- **AIM OF THE EXERCISE**
Could you edit the records below so that every "dropdown" becomes "drop-down menu" and nothing else changes? Leave the pictures out of your answer.

-- start DATA PROVIDED --

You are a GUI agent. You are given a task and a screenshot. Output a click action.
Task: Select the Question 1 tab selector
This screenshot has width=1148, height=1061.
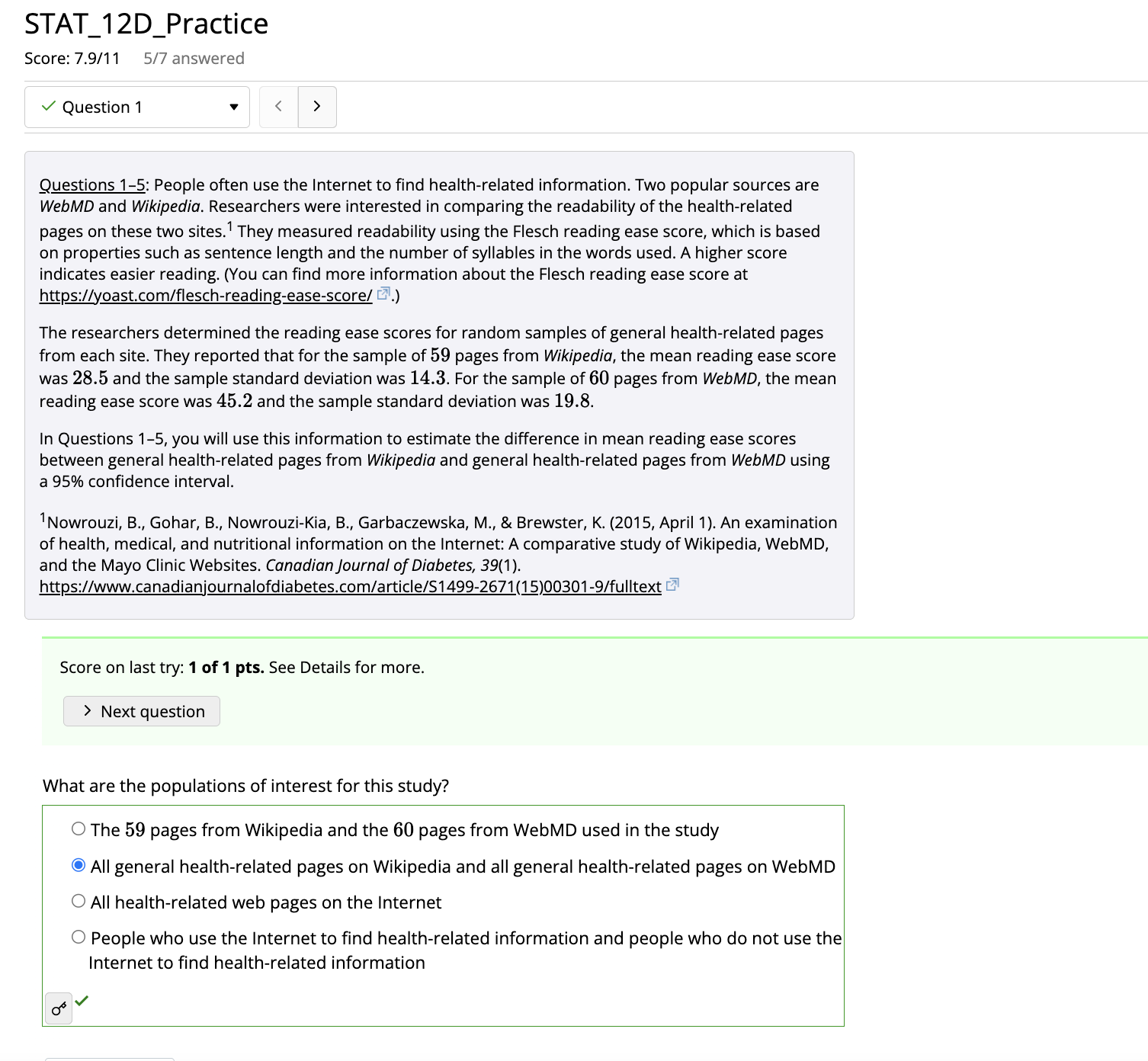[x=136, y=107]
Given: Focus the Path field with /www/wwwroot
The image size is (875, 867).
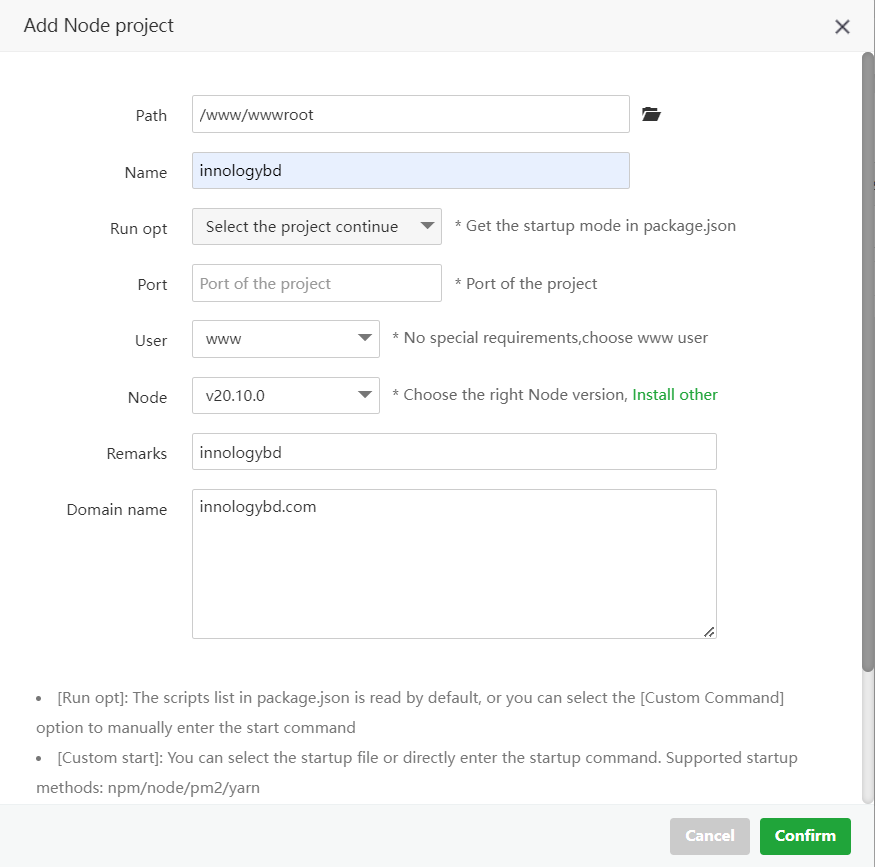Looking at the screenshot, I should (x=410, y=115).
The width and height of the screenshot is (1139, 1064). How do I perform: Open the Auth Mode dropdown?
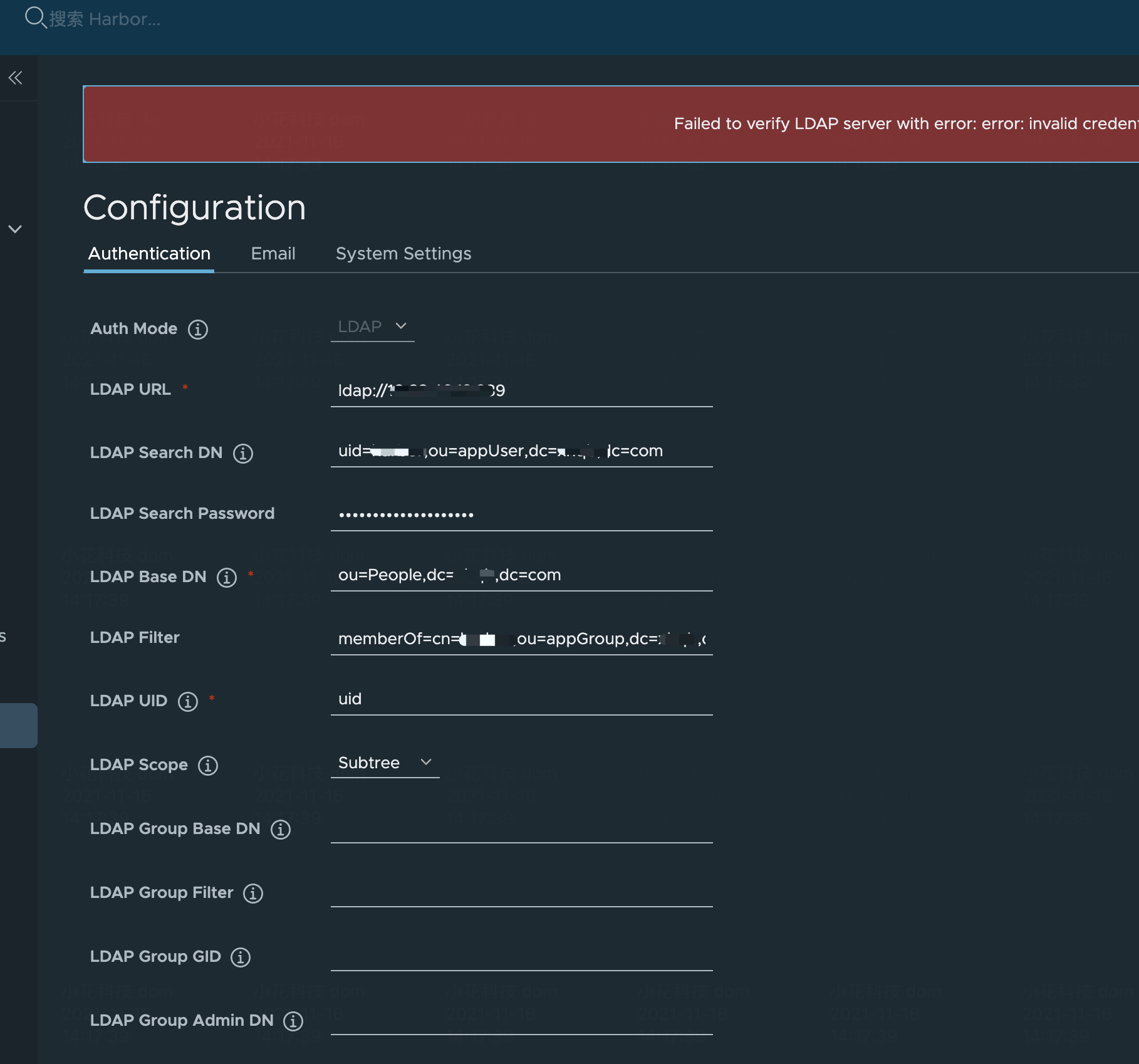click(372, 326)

-- end DATA PROVIDED --

- **EXERCISE SOLUTION**
You are a GUI agent. You are given a task and a screenshot. Output a click action.
Task: Select the Question 1 tab selector
This screenshot has width=1148, height=1061.
[x=136, y=107]
Given: Focus the Path field with /www/wwwroot
The image size is (875, 867).
Looking at the screenshot, I should (x=410, y=115).
The width and height of the screenshot is (1139, 1064). How do I perform: Open the Auth Mode drop-down menu?
click(372, 326)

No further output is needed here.